* Task goal
Below are records; state how many of their lines hold the word "GelaSkins", and give only the figure.

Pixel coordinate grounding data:
..........

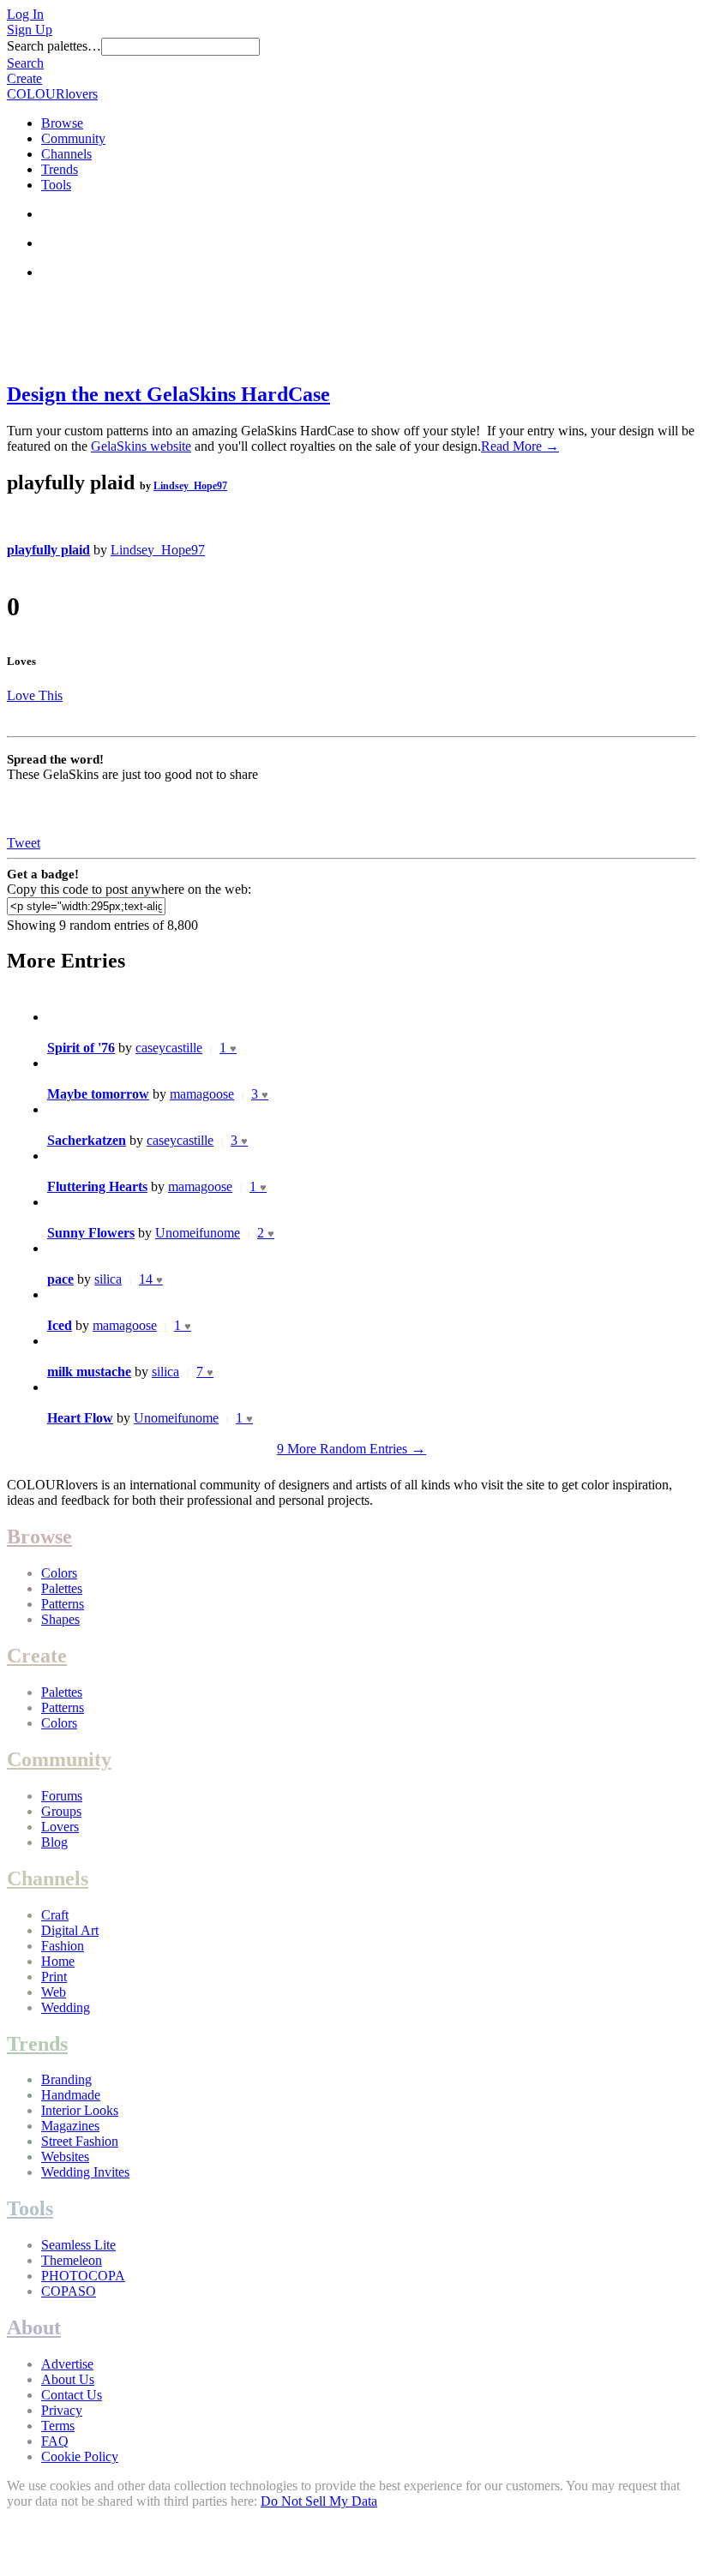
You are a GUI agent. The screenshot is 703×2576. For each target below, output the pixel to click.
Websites (65, 2156)
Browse (62, 123)
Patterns (62, 1604)
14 (151, 1279)
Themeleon (71, 2260)
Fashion (62, 1945)
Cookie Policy (79, 2456)
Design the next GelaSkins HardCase (168, 394)
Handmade (70, 2095)
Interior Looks (79, 2110)
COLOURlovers (52, 94)
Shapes (60, 1619)
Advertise (67, 2364)
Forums (61, 1795)
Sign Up (29, 29)
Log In (25, 14)
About (34, 2327)
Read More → (520, 446)
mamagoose (202, 1094)
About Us (67, 2379)
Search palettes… (54, 46)
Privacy (61, 2410)
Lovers (60, 1826)
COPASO (68, 2291)
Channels (66, 154)
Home (58, 1961)
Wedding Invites (85, 2172)
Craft (55, 1915)
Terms (58, 2425)
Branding (66, 2079)
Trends (59, 169)
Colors (59, 1573)
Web (53, 1992)
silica (108, 1279)
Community (73, 138)
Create (24, 78)
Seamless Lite (78, 2245)
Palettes (61, 1588)
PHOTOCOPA (83, 2275)
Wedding (65, 2007)
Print (54, 1976)
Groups (61, 1811)
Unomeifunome (197, 1232)
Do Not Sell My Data (319, 2501)
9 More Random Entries (351, 1448)
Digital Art (70, 1930)
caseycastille (168, 1047)
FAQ (55, 2441)
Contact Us (71, 2394)
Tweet (23, 843)
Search (25, 63)
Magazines (70, 2125)
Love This (35, 695)
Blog (54, 1842)
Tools (56, 184)
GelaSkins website (141, 446)
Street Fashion (79, 2141)
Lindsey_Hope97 (190, 486)
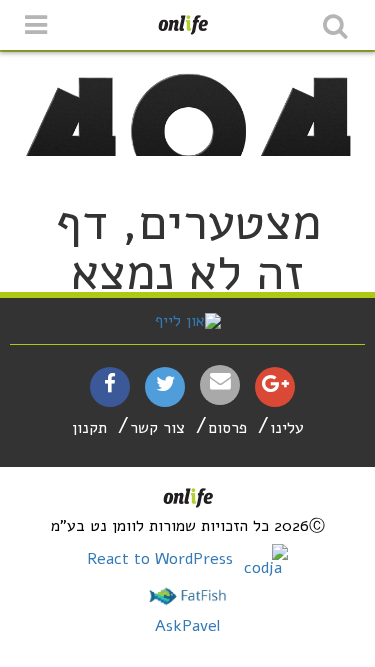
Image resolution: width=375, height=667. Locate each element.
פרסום (227, 428)
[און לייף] (188, 321)
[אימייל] (220, 381)
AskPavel (187, 626)
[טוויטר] (165, 386)
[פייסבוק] (110, 386)
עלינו (287, 428)
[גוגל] (275, 386)
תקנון (89, 428)
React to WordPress (162, 559)
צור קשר (157, 428)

..........

* Answer below
2